Once the line with "The image size is (479, 315)." is found in the data, output it and each following line exactly, up to and including the line with "Open the filter", and nothing before or after.

[Stored data entries]
Content starts

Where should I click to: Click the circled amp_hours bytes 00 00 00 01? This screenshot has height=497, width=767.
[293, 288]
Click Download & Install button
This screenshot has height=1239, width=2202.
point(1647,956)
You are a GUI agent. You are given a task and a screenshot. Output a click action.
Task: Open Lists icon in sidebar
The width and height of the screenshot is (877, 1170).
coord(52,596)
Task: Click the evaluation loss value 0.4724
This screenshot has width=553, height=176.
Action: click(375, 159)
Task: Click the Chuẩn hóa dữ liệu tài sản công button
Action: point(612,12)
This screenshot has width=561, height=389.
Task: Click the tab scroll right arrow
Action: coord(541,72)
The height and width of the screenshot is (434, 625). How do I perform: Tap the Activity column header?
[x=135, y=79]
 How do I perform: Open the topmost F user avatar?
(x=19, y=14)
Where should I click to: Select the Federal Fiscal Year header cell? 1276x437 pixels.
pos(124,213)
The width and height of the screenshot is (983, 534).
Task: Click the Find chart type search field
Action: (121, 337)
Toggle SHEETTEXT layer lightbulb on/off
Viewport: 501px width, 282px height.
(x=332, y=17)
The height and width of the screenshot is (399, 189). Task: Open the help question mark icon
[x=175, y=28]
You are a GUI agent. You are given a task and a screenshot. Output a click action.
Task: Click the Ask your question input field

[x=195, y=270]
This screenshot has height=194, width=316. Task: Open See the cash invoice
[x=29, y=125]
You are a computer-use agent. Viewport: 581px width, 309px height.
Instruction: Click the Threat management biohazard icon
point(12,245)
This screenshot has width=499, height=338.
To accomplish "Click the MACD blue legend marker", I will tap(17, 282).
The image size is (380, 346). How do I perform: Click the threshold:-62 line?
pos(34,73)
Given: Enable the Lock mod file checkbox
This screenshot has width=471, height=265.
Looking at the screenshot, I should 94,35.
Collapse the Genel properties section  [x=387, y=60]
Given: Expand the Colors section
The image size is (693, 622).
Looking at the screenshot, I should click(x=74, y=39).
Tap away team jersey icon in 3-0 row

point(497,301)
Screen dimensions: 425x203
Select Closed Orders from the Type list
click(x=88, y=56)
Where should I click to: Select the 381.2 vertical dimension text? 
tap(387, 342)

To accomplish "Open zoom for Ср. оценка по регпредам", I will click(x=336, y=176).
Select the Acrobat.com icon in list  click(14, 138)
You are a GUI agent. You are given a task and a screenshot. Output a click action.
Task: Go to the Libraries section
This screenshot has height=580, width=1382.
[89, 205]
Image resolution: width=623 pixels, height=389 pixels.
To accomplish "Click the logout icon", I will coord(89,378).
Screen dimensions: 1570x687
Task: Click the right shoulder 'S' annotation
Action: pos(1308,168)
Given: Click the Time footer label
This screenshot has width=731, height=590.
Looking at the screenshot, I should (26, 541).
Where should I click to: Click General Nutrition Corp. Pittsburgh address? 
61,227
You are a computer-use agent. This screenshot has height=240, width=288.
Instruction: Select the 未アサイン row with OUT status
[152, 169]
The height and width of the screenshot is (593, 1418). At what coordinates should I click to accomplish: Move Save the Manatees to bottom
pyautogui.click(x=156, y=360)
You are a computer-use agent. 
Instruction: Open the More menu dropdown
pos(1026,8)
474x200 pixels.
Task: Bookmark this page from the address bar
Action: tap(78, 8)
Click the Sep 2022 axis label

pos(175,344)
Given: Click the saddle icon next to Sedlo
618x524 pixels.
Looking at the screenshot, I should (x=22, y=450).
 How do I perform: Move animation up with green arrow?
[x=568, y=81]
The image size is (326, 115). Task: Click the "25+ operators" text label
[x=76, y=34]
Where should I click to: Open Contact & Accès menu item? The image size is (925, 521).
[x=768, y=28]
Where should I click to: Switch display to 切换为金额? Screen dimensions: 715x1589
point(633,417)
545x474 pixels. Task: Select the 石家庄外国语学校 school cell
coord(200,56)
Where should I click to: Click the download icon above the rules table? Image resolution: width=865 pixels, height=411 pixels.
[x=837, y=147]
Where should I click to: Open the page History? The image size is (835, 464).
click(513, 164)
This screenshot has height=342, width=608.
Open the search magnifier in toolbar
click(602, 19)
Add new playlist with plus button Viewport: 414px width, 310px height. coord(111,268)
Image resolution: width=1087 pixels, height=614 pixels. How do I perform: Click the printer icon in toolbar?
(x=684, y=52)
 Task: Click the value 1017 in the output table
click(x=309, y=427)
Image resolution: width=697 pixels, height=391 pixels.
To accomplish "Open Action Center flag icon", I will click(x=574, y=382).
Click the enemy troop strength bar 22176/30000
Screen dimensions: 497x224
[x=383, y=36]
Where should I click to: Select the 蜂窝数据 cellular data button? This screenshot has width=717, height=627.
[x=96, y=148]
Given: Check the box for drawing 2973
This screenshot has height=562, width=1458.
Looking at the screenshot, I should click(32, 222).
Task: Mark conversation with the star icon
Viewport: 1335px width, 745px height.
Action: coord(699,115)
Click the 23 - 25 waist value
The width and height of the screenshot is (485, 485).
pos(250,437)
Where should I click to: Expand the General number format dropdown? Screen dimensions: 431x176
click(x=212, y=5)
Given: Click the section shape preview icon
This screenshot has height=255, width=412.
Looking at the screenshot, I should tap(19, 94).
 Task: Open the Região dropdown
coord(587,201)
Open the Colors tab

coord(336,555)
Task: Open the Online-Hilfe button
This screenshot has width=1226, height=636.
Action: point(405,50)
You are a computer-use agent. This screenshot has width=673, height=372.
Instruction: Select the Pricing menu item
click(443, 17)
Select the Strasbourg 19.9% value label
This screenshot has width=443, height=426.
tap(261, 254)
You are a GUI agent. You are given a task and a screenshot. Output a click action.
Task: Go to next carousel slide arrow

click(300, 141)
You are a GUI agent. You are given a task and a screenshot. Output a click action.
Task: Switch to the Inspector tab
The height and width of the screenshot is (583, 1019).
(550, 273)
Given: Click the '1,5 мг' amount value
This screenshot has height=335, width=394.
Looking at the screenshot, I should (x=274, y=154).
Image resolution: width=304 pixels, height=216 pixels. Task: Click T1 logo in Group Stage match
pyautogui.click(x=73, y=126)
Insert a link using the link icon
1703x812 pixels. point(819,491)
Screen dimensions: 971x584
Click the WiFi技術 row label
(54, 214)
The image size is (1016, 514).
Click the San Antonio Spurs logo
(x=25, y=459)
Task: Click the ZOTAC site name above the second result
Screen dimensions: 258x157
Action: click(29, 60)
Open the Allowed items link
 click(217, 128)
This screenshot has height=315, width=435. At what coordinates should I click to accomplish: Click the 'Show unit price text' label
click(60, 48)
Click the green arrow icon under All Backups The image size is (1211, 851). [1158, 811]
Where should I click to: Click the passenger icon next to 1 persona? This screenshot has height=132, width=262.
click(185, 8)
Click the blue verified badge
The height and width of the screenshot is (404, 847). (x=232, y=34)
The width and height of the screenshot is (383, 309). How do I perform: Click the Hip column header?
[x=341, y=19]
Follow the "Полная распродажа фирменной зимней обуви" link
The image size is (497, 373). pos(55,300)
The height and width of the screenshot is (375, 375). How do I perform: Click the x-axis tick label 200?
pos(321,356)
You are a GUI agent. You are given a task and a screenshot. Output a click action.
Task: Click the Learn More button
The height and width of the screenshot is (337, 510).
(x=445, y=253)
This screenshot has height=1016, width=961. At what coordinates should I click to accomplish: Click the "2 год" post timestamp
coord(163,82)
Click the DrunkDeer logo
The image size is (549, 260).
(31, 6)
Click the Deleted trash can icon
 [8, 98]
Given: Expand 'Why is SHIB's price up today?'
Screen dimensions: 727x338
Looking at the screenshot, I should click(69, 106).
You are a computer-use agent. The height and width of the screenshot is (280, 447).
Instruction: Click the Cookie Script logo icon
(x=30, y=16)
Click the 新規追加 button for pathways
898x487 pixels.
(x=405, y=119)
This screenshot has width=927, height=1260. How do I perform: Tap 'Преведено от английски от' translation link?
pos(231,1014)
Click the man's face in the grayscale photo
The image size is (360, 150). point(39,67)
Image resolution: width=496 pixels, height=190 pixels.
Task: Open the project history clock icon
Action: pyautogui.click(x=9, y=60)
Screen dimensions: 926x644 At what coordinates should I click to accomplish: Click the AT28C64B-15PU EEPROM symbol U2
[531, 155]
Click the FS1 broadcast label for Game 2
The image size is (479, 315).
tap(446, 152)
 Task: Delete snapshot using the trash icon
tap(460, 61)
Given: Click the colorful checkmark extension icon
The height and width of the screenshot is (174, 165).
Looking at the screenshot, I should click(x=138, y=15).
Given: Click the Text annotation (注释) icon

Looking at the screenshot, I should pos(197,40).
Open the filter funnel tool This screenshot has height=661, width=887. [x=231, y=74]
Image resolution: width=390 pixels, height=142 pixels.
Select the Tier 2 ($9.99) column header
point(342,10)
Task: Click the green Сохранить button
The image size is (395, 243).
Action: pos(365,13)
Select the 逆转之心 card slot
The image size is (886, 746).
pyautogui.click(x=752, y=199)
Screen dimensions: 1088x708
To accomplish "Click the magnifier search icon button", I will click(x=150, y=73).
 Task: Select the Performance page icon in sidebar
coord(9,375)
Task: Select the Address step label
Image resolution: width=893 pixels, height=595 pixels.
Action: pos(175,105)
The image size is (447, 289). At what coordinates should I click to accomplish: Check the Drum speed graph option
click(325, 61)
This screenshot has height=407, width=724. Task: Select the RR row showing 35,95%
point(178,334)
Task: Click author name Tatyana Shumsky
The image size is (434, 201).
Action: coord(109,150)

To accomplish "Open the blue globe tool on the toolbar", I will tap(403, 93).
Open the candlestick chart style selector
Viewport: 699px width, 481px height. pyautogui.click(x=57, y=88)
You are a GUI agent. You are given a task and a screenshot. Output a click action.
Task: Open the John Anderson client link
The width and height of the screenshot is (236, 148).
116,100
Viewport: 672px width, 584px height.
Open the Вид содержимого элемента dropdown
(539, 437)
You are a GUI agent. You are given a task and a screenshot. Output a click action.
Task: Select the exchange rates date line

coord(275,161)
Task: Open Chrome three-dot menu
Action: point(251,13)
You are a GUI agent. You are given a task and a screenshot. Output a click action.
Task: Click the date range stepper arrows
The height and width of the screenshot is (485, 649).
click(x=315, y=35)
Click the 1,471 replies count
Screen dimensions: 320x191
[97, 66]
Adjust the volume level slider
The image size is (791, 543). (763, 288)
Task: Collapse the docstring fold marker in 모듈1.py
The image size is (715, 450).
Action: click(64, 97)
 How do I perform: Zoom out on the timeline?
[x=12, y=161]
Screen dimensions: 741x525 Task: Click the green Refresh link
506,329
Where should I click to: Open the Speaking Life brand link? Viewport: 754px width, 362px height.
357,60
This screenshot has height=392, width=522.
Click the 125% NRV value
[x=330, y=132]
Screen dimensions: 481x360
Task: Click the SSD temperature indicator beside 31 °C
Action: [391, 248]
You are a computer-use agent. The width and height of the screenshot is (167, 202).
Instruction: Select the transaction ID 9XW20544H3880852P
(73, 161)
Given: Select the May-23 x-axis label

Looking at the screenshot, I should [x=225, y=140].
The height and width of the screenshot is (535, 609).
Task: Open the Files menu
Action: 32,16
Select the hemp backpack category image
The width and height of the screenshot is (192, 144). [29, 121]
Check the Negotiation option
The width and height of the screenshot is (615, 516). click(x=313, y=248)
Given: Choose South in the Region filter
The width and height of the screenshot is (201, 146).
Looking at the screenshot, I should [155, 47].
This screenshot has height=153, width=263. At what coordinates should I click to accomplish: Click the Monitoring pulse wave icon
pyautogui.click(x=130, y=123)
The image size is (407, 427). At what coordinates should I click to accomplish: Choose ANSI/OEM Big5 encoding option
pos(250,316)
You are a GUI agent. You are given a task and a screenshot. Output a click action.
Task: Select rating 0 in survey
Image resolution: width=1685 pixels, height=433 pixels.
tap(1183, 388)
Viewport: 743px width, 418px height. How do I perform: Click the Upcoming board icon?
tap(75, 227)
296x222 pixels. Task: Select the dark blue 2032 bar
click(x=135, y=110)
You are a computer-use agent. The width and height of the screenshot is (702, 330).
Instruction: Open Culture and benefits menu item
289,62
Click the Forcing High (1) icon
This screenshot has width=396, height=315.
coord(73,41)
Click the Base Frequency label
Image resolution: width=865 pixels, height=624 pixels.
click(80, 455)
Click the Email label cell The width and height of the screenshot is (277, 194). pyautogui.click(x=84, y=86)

Content ends

■ Result of the exercise
The image size is (479, 315).
tap(446, 152)
 Task: Delete snapshot using the trash icon
tap(460, 61)
Given: Click the colorful checkmark extension icon
The height and width of the screenshot is (174, 165).
Looking at the screenshot, I should click(x=138, y=15).
Given: Click the Text annotation (注释) icon

Looking at the screenshot, I should pos(197,40).
Open the filter funnel tool This screenshot has height=661, width=887. [x=231, y=74]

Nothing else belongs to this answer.